= Page extract =
-- Opening Marker --

Sep 11, 2020

Starson v Swayze, 2003 SCC 32

Starson v. Swayze, 2003 SCC 32, [2003] 1 SCR 722

CONTENT WARNING: This post contains discussions of psychiatric hospitals, involuntary detention, forced treatment, bipolar disorder and schizophrenia.

Background.

Professor Starson (born Scott Jeffery Schutzman) was, by all accounts, a brilliant self-taught physicist. He had frequently been in and out of mental institutions in the US and Canada since 1985. He has been diagnosed with different mental disorders but most often with bipolar disorder. At the time of this case, he had most recently been admitted to hospital after being found not criminally responsible for making death threats and the Ontario Review Board ordered his detention for 12 months. Starson’s physicians proposed a treatment including multiple types of medication. He refused to take it.

The attending physician found him not capable of deciding whether to reject or accept the proposed medical treatment. The Ontario Health Care Consent Act (“HCCA”) permits a person to be treated without consent if they lack capacity. Starson appealed to the Ontario Consent and Capacity Board for a review of the physician’s decision. The Board confirmed the physician’s decision, but was overturned by the Superior Court of Justice on Judicial Review. The supervising physician appealed up to the appeal to the Supreme Court.

Verdict: Appeal dismissed. The findings of the Superior Court were upheld. The Board misapplied the statutory test for capacity and improperly substituted its own opinion of Starson’s best interests. Starson had the capacity to make his own decisions regarding his healthcare.

Why was this case important?

This case was a landmark decision because it affirmed, in the highest court in Canada, the right of an individual to refuse medical treatment even if a medical professional thinks it is not in their best interest to do so. The only thing that matters is if they have the capacity to appreciate the consequences of their refusal.

-- Closing Marker --

= Dataset =
-- Opening Marker --

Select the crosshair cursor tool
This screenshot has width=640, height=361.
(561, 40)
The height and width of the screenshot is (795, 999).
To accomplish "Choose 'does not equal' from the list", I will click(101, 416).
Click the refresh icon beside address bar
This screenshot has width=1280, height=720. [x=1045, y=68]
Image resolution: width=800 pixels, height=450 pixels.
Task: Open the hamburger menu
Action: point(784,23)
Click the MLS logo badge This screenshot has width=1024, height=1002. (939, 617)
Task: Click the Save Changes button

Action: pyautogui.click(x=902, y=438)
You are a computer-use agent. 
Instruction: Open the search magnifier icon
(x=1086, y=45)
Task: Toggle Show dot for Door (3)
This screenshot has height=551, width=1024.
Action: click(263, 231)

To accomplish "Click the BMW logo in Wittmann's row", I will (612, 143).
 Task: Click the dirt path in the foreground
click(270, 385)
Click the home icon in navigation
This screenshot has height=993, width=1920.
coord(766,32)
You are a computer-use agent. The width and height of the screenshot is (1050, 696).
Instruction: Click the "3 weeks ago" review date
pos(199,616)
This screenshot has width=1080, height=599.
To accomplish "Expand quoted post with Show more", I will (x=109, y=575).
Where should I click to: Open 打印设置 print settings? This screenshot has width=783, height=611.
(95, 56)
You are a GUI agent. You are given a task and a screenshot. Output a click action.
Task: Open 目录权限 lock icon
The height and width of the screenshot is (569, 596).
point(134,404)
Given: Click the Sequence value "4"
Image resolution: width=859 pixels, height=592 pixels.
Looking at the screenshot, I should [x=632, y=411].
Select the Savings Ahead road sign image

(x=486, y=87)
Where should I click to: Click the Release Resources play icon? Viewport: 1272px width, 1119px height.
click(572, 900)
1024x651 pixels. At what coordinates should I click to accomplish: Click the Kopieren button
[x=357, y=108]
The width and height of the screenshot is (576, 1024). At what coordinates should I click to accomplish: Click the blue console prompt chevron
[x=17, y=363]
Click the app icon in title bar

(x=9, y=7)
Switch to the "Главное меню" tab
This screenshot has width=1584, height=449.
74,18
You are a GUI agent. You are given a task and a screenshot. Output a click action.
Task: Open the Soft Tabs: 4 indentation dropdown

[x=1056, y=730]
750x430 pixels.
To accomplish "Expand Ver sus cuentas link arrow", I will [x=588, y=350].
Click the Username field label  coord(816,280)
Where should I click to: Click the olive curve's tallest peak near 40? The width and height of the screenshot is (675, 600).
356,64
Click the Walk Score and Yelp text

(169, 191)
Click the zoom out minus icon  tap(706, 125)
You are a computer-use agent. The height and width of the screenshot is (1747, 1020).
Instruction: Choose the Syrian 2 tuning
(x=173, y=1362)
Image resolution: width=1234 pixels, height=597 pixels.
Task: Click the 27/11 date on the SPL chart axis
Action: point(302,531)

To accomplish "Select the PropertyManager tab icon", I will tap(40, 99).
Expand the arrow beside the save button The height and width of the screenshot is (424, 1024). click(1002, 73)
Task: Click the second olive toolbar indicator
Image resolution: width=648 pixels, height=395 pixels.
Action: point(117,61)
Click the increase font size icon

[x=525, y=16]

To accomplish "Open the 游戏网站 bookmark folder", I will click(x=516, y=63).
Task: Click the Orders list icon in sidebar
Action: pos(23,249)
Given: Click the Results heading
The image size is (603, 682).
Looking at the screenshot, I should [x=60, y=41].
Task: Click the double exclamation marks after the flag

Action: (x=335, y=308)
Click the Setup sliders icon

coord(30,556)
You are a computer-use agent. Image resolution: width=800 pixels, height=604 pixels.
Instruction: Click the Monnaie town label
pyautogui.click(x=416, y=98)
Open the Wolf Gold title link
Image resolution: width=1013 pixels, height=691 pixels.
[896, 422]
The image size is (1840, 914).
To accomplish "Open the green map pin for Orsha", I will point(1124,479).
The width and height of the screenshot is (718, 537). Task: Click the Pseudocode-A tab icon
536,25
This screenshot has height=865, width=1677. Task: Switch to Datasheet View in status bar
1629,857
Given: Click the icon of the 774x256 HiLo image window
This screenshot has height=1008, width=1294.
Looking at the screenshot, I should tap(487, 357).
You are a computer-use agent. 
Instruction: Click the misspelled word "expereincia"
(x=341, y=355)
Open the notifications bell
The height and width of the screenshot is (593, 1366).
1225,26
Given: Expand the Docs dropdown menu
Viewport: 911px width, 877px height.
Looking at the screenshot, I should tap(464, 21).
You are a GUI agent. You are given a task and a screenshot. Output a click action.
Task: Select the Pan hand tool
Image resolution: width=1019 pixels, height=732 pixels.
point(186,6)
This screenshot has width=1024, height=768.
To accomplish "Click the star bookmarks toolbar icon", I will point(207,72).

-- Closing Marker --

= Brief =
Carry on the Starson v. Swayze case summary at the top of the page, starting immediately after its final sentence.

= Result of this task =
The Consent and Capacity Board’s mandate is to judge individuals solely on their capacity to accept or reject treatment. In this case, not only did they stray from this mandate by deciding to act in Starson’s best interests, they also misinterpreted the test for capacity in the HCCA.

Capacity to consent to or refuse treatment.

Capacity is narrowly defined in section 4(1) of the HCCA. A person is presumed capable to decide to accept or reject medical treatment. The attending physician must prove the patient is incapable. This must be done on a balance of probabilities, meaning they must convince the judicial actor that it is more likely true than not. As a result, patients with mental disorders are presumptively entitled to make their own treatment decisions.

Capacity involves two criteria:

  • A person must be able to understand the information that is relevant to making a treatment decision. This requires the cognitive ability to process, retain and understand the relevant information.
  • A person must be able to appreciate the reasonably foreseeable consequences of the decision or lack of one. This requires the patient to be able to apply the relevant information to his or her circumstances, and to be able to weigh the foreseeable risks and benefits of a decision or lack thereof.
  • To satisfy these criteria, a patient does not need to agree with the diagnosis of their physician in order to apply the relevant information. Psychiatry is not an exact science and differences in opinion are possible and expected. A patient needs to only demonstrate that they have a mental “condition” and be able to recognize the possibility he is affected by that condition. They do not need to agree this condition is an “illness” or otherwise view it in negative terms.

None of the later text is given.